One genuine hero to have emerged by this stage of Dictator Literature is Daniel Kalder himself. It’s sometimes said that the great thing about book reviews is that they spare you having to read the book – but surely nobody can ever have spared us as much as Kalder does here. If life seems too short to read say, Stalin’s 1935 Speech at a Conference of Harvest-Combine Operators or Mao’s Report on an Investigation of the Peasant Movement in Hunan (1927), then this is your chance to find out what you’re missing (on the whole, not much).
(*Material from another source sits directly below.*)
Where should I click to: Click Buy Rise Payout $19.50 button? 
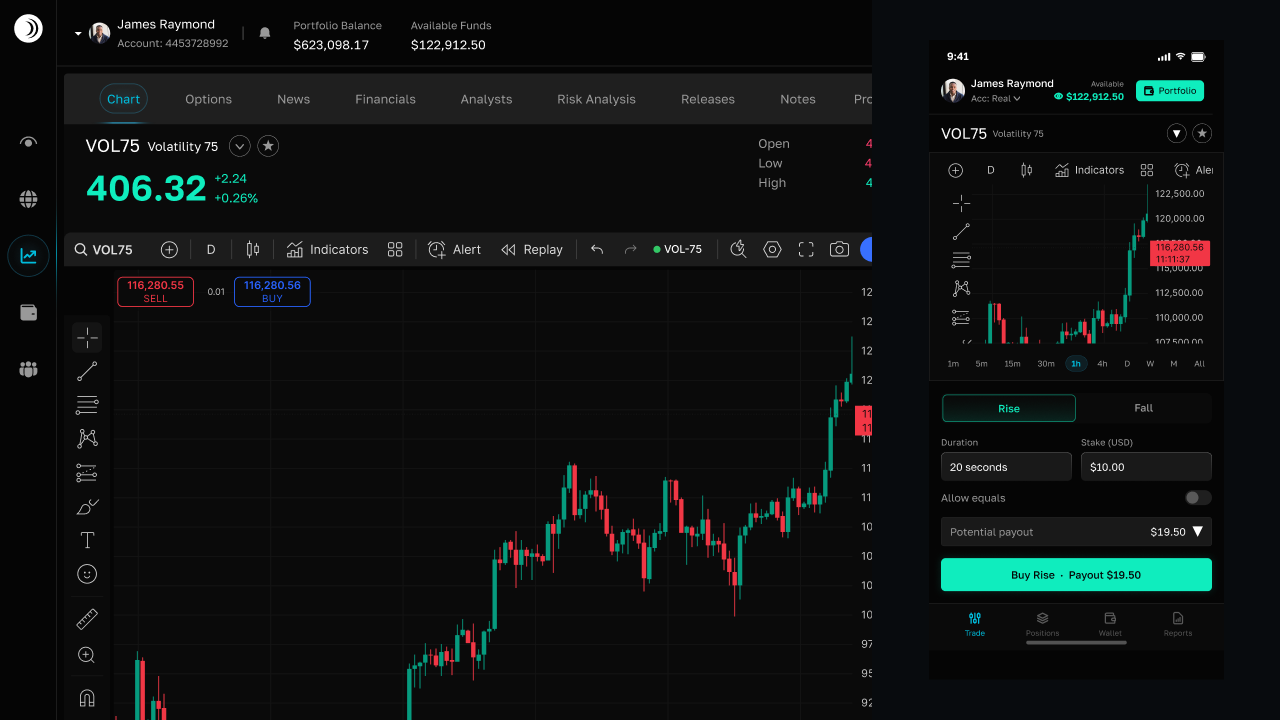1076,575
And, as it transpires, Kalder hasn’t finished yet. Once the Berlin Wall falls and China drops all that anti-business business, he moves on to more recent dictators – among them the Ayatollah Khomeini, assorted North Korean Kims and Colonel Gaddafi, whose Green Book includes a useful section on gender differences: “Women are females and men are males. According to gynaecologists, women menstruate every month or so, while men do not...” (There’s no fooling those gynaecologists.)
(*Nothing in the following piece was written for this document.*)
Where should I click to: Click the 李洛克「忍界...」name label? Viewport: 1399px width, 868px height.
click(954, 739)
Faced with so much leaden prose, Kalder understandably wants to keep his own writing lively – which can lead him to overdo the semi-comic chattiness. (“Fascism did exactly what it said on the tin.”) Most of the time, however, he strikes a neat balance between horrified amusement and righteous anger – some of it aimed at Western intellectuals whose anti-Westernism made them susceptible to any old nonsense. Jean-Paul Sartre sold Maoist newspapers on the Paris streets Paris, while Michel Foucault managed the rare double of admiring both Mao and the Ayatollah Khomeini. “Of course,” notes Kalder, in what becomes an important sub-theme, “only exceptionally clever people can be so stupid.”
Dictator Literature doesn’t always solve the admittedly tricky problem of making an interesting book out of hundreds of punishingly dull ones – particularly towards the end when what once seemed Kalder’s impressive thoroughness begins to feel more like obsessive completism. Most readers, for instance, could probably do without a full discussion of the equine writings of the current president of Turkmenistan, Gurbanguly Berdymukhamedov.
Nonetheless, as labours of mysterious love go, this one is certainly full of enough wonders, and startling individual facts, to compensate for any longueurs. It also adds up to an overwhelmingly powerful reminder of 20th-century misrule, and of just how delusional human beings can be – especially if they’re literate.